[发明专利]一种重组L-氨基酸脱氨酶大肠杆菌基因工程菌及其构建方法和应用

说明书

本发明公开了一种重组L‑氨基酸脱氨酶大肠杆菌基因工程菌及其构建方法和应用，所述工程菌以来源于Proteusmirabilis的氨基酸脱氨酶基因为模板，将该酶命名为PM473，以pET‑20b为载体，重组转化到BL21(DE3)大肠杆菌中获得适合氨基酸脱氨功能的E.coli BL21(DE3)/pET20b‑PM473基因工程菌，使用验证过的基因工程菌生产L‑氨基酸脱氨酶大肠杆菌全细胞催化剂，可以催化谷氨酰胺生产α‑酮戊二胺酸并实现对混旋体的手性拆分，催化产物只有α‑酮戊二胺酸和副产物NHsubgt;3/subgt;，以及剩余未反应的D‑谷氨酰胺，分离纯化简单。对反应时间加以控制，混旋底物中的L‑谷氨酰胺转化率为100％，D‑谷氨酰胺转化率为58.5％。该酶还可以催化L‑丙氨酸，L‑苏氨酸，苯丙氨酸，半胱氨酸生产相应的α‑酮酸。

技术领域

本发明涉及一种餐饮业废水处理装置，具体涉及一种重组L-氨基酸脱氨酶大肠杆菌基因工程菌及其构建方法和应用。

背景技术

α-酮酸是一种重要的精细化工中间体，在医药、食品添加剂、食品、化妆品等化学合成领域有着广泛的应用。现阶段市场上大部分的酮酸都是通过化学合成的方法制备的，这样生产不仅不环保，而且还会产生各种有毒的副产品。随着生物工程技术的发展，酮酸的生物合成已被发现，并在微生物中应用不同的代谢工程策略以可再生碳水化合物生产特定的酮酸。

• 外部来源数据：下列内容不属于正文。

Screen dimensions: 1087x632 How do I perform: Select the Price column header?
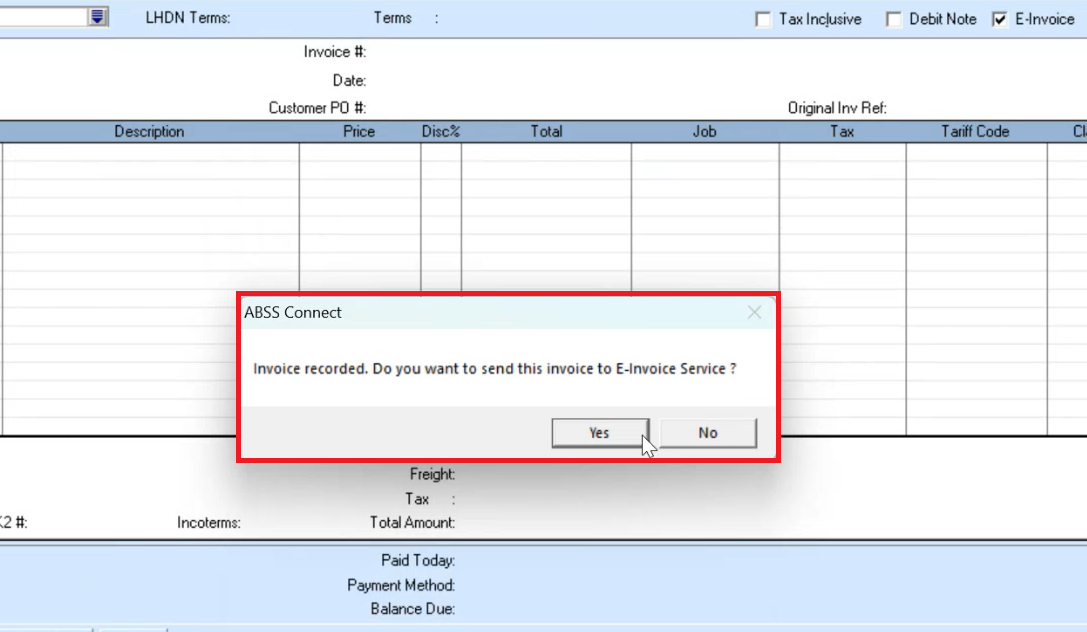point(359,132)
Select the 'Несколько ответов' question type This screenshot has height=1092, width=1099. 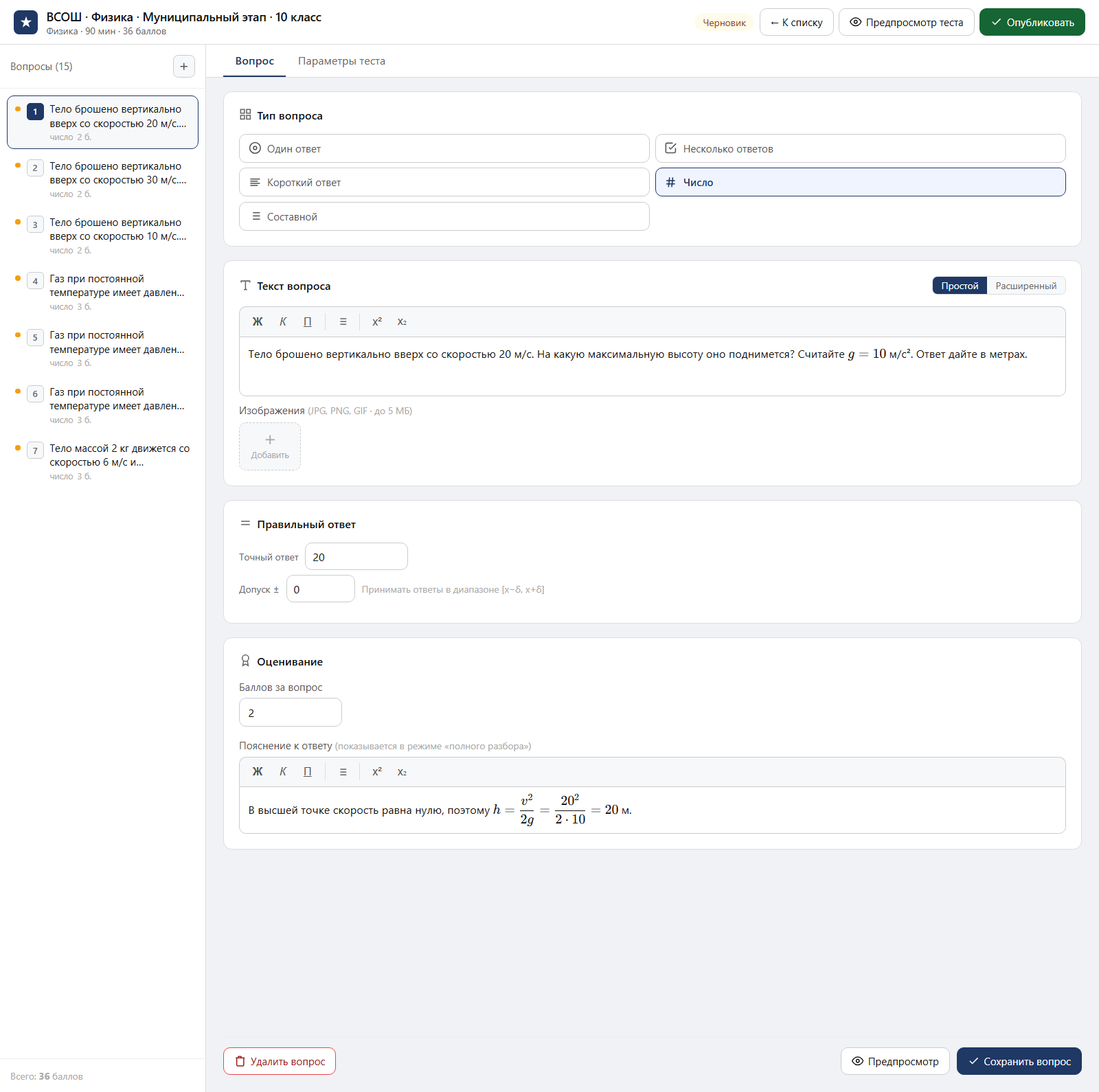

α-酮戊二胺酸(α-ketoglutaramic acid)，又叫做α-酮谷氨酸(α-ketoglutaramate)，2-氧戊二胺酸(2-oxoglutaramate)，2-羟基-5-氧脯氨酸(2-hydroxy-5-oxoproline)，在植物体内通过转氨酶和水解酶的连续作用下进行合成和代谢；在动物肝脏和肾脏中也发现了类似的转氨酶、水解酶以及α-酮戊二胺酸。α-酮戊二胺酸作为植物生长调节剂在农业上具有广泛的用途；在生物学研究中，人类ω-酰胺酶(腈水解酶，Nitrilase 2)已被确定为一种公认的肿瘤抑制蛋白，可将癌细胞抑制在G2细胞周期阶段，Nitrilase 2信息在研究过的每一个人体组织(心脏、大脑、胎盘、肺、肝脏、骨骼肌、肾脏、胰腺、脾脏、胸腺、前列腺、睾丸、卵巢、小肠、结肠和白细胞)中都有表达，在肝脏和肾脏中表达最高，而α-酮戊二胺酸作为Nitrilase2的底物，是研究该酶的规范作用和该酶在多种疾病中的作用所必需的。目前生产α-酮戊二胺酸最容易利用的制备方法是以蛇毒衍生的L-氨基酸氧化酶氧化L-谷氨酰胺，这不仅成本昂贵，而且在生产过程中会产生有害的H₂O₂。

发明内容

本发明的目的在于提供一种重组L-氨基酸脱氨酶大肠杆菌基因工程菌及其构建方法和应用，其可以解决上述背景技术提出的技术问题。

在本发明的一个方面，本发明提出了一种重组L-氨基酸脱氨酶大肠杆菌基因工程菌。根据本发明的实施例，以来源于Proteus mirabilis的L-氨基酸脱氨酶基因为模板，将该酶命名为PM473，以pET-20b为载体，以SalI-XhoI为克隆位点，重组转化到大肠杆菌感受态细胞BL21(DE3)中获得重组L-氨基酸脱氨酶大肠杆菌E.coli BL21(DE3)/pET20b-PM473基因工程菌。

在本发明的另一方面，本发明提出了一种重组L-氨基酸脱氨酶大肠杆菌基因工程菌的构建方法。根据本发明的实施例，以来源于Proteus mirabilis的L-氨基酸脱氨酶基因GeneBank:MG746627.1为模板，将该酶命名为PM473，以SalI-XhoI为克隆位点将PM473插入到pET-20b载体中，通过PCR扩增技术，得到重组表达质粒pET20b-PM473，将重组表达质粒pET20b-PM473转化到大肠杆菌感受态细胞BL21(DE3)中，经过氨苄青霉素抗性筛选、酶切、菌液PCR和SDS-PAGE验证后获得重组L-氨基酸脱氨酶大肠杆菌E.coli BL21(DE3)/pET20b-PM473基因工程菌。